第一步:從maven中下連接mysql的jar包
第二步:spark2-shell --jars mysql-connector-java-8.0.15.jar
第三步:
// scala 版
val df = spark.read.format("jdbc").option("url", "jdbc:mysql://rr-bp1d22ltxgwa09g44720.mysql.rds.aliyuncs.com/"+dbname+"?useUnicode=true&characterEncoding=UTF-8").option("driver", "com.mysql.jdbc.Driver").option("fetchsize", 1000).option("numPartitions", 2).option("dbtable", "(select * from " + tablename + ") as t").option("user", "用戶名").option("password", "密碼").load()
df.write.mode("Overwrite").saveAsTable("寫入hive的表名")

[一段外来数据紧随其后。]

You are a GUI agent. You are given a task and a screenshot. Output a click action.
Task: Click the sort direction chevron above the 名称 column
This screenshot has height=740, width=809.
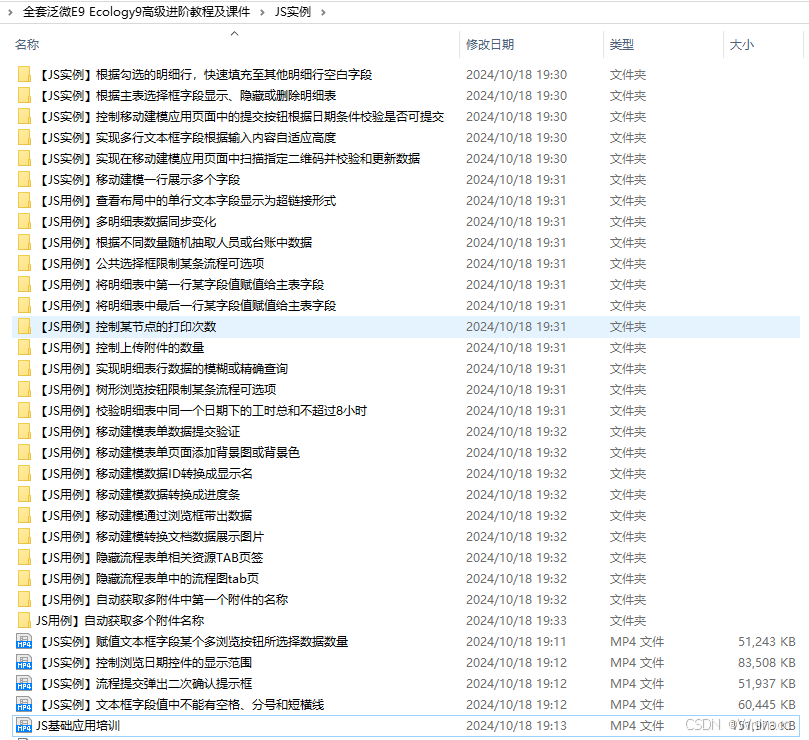tap(234, 33)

如果要同步很多,將上述的代碼封裝成一個函數,然後做for循環就好了!!
Hive1.1版本不支持Date數據類型,所以遇到這個情況,先把Date類型轉換爲String類型,我這邊用最笨的方法,構建HSQL來進行轉換
# scala 版本
var columns=df.columns.toBuffer
val dateTypecolumns=Array("last_biz_date","final_repayment_day","principal_settled_day","value_date")
columns--=dateTypecolumns
val temp="CAST(last_biz_date AS STRING), CAST(final_repayment_day AS STRING), CAST(principal_settled_day AS STRING), CAST(value_date AS STRING)"
val temp2=temp+','+columns.mkString(",")
def get_columns(x:String)={
val df=spark.sql(s"select $x from df")
df
}
get_columns(temp2).write.mode("Overwrite").saveAsTable("hive表名")